### Task prompt
Using the records that follow, reproduce exactly the lines starting at the line containing "Enable the 民族 grouping checkbox" and ending at the line containing "Image resolution: width=1568". Include both end lines and no pictures.

|---|

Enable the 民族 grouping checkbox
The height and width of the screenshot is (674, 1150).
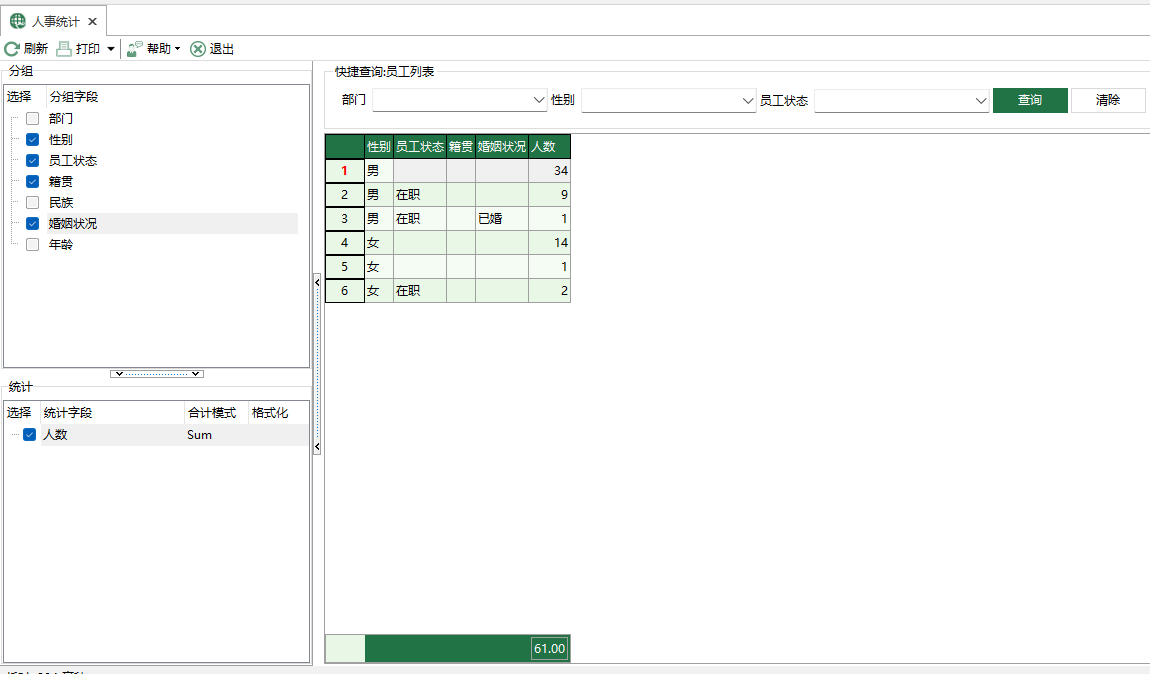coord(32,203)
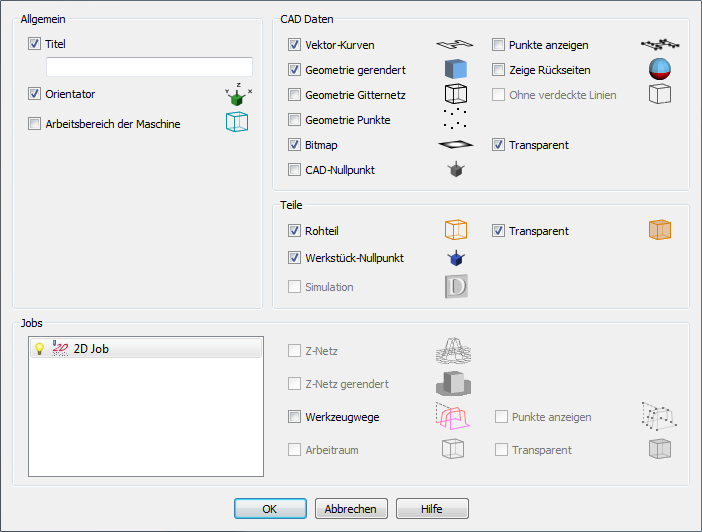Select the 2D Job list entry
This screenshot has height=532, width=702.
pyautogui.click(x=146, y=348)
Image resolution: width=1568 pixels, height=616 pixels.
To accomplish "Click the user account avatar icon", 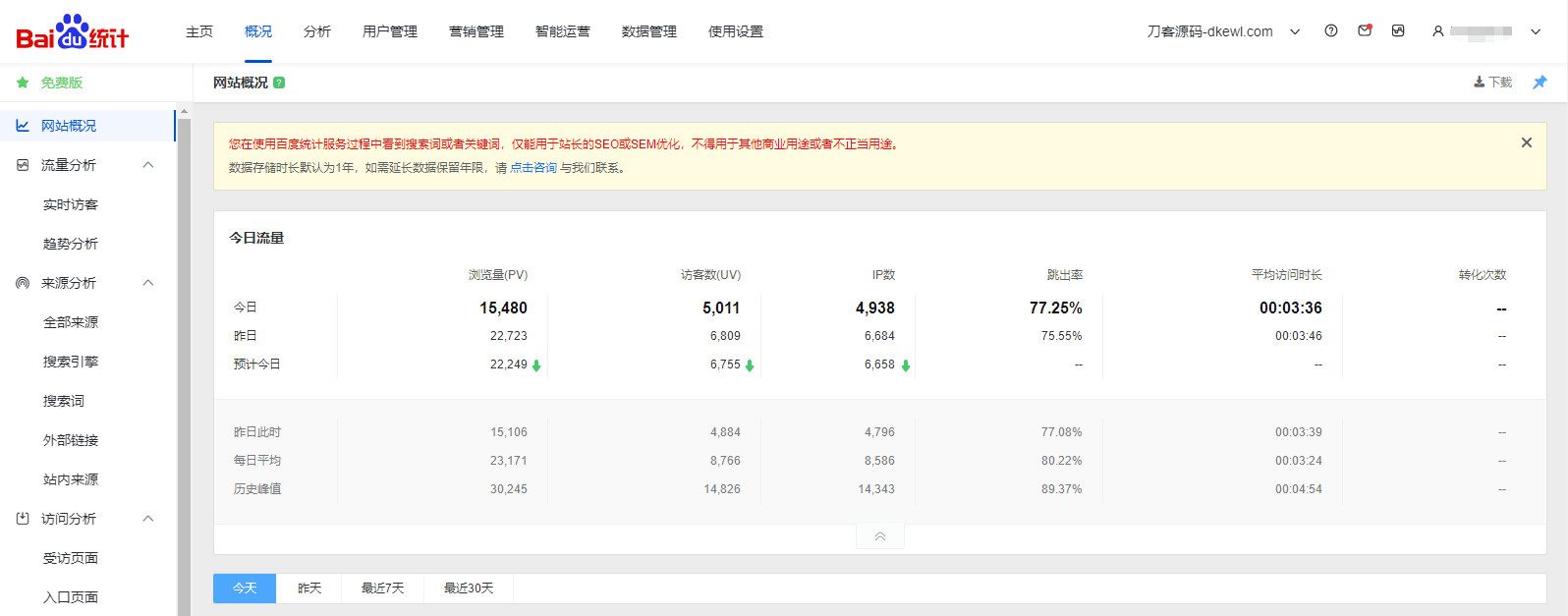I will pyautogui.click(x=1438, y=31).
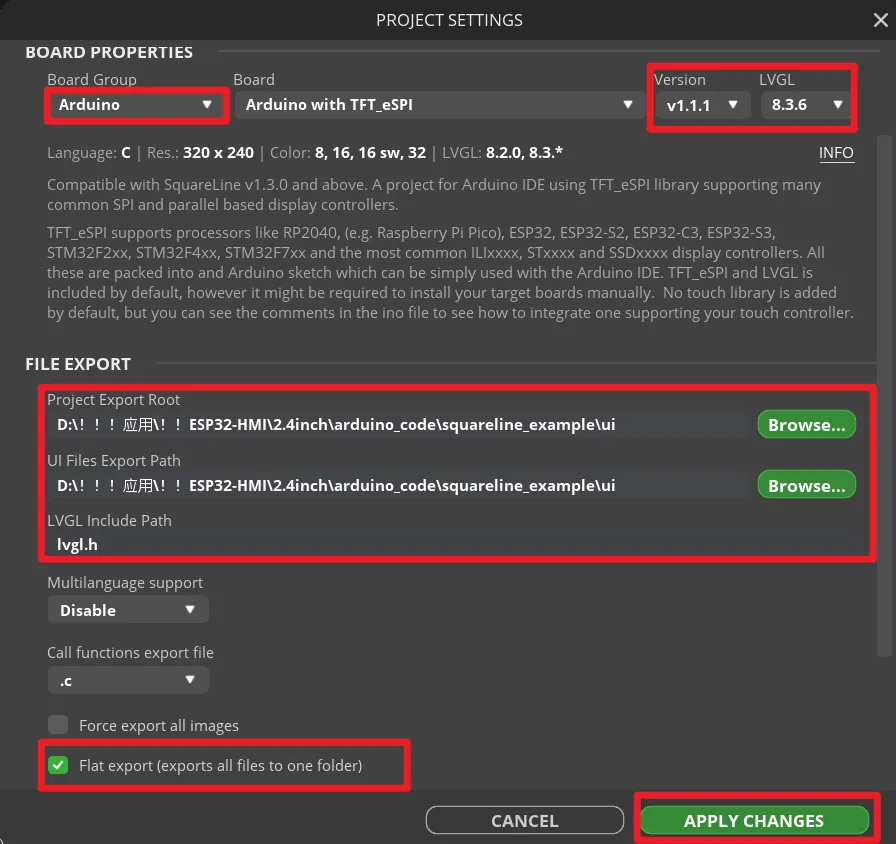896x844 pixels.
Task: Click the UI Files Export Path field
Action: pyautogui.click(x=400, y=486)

|---|

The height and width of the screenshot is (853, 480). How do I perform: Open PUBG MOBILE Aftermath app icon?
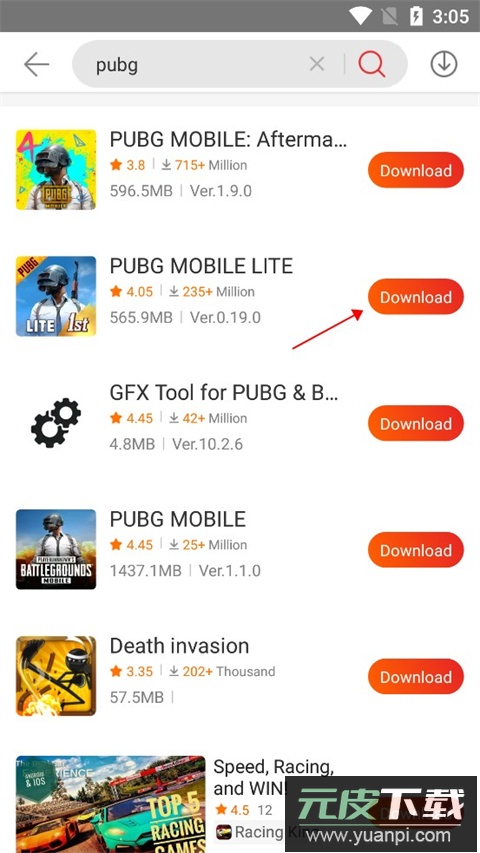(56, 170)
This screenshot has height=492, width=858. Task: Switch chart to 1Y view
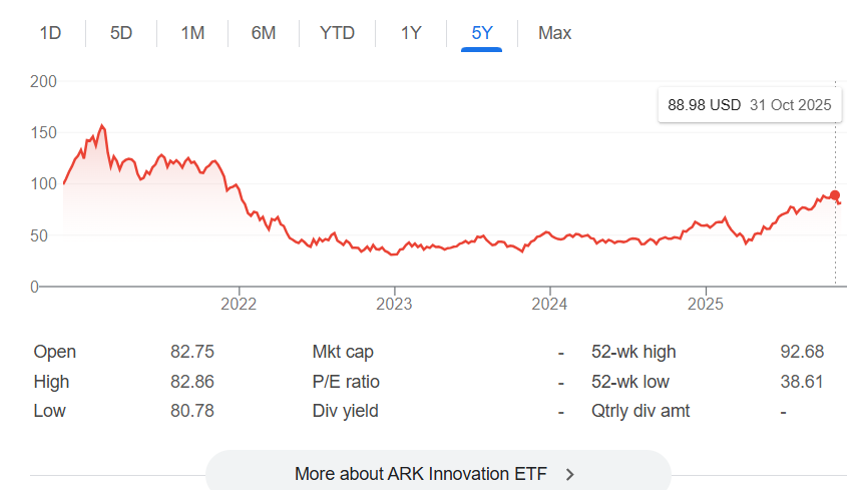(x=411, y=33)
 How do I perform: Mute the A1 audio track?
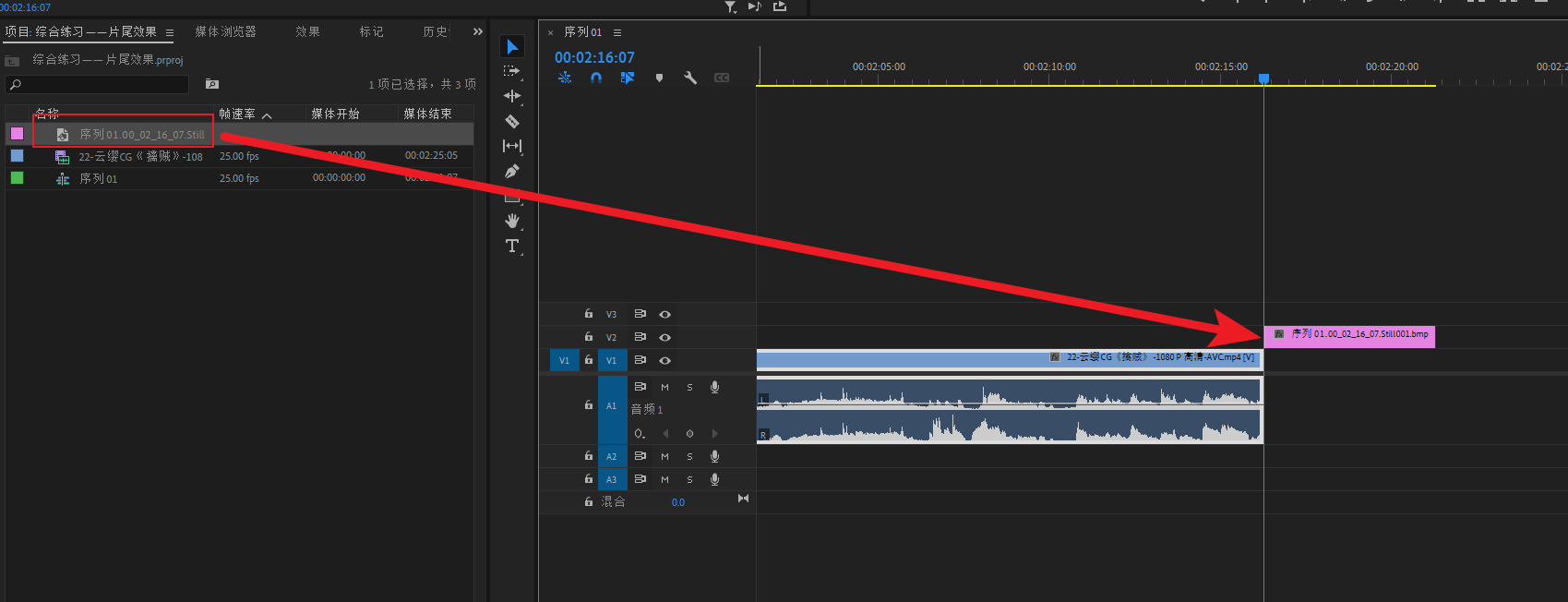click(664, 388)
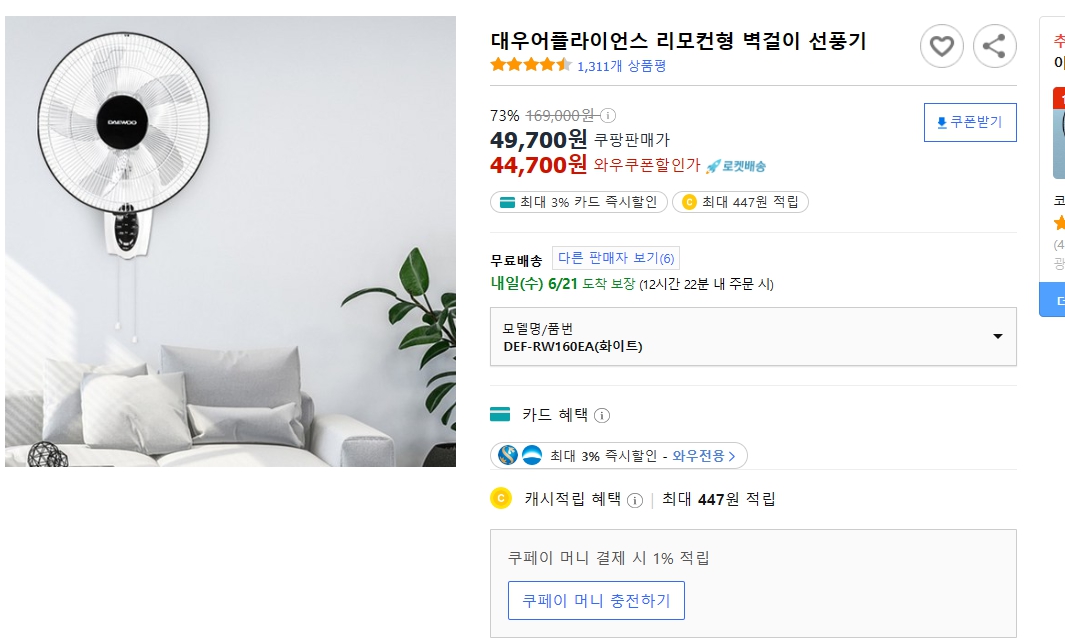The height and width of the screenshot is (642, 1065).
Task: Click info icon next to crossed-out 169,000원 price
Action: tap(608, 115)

|---|

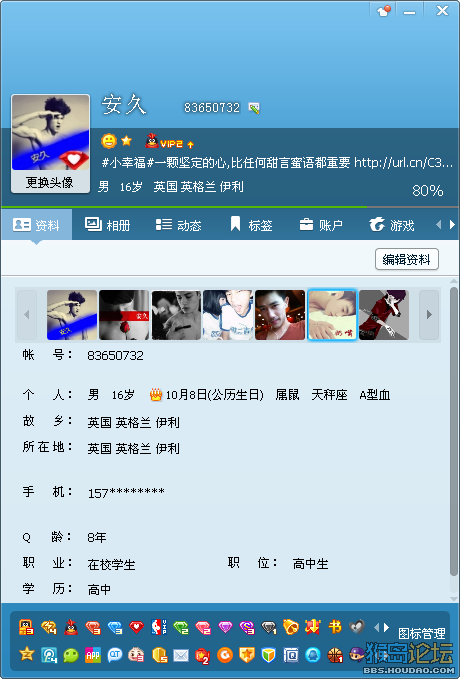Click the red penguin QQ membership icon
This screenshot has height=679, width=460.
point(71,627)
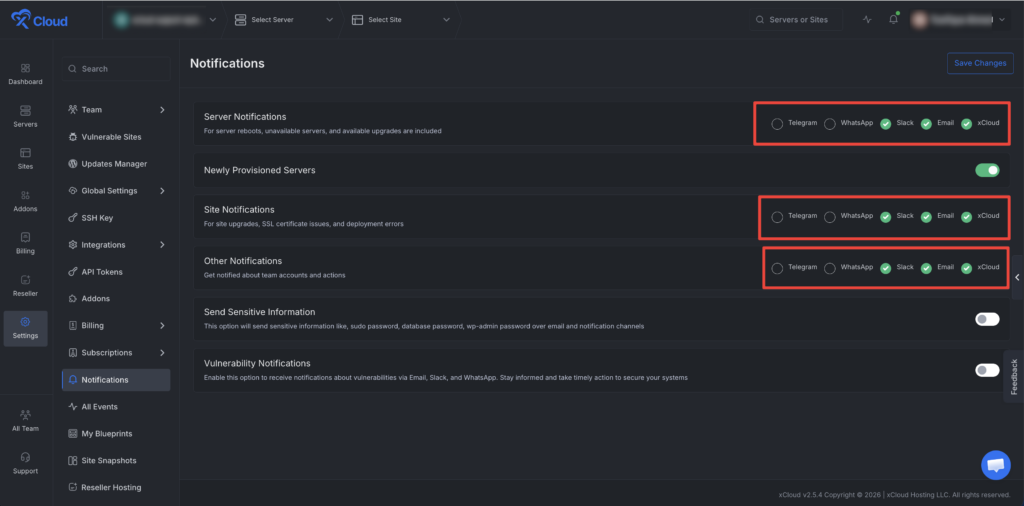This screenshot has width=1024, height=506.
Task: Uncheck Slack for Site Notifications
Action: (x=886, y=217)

|---|

### Answer space
Enable the 民族 grouping checkbox
The height and width of the screenshot is (674, 1150).
coord(32,203)
Select the 2D Job list entry
This screenshot has height=532, width=702.
pyautogui.click(x=146, y=348)
Image resolution: width=1568 pixels, height=616 pixels.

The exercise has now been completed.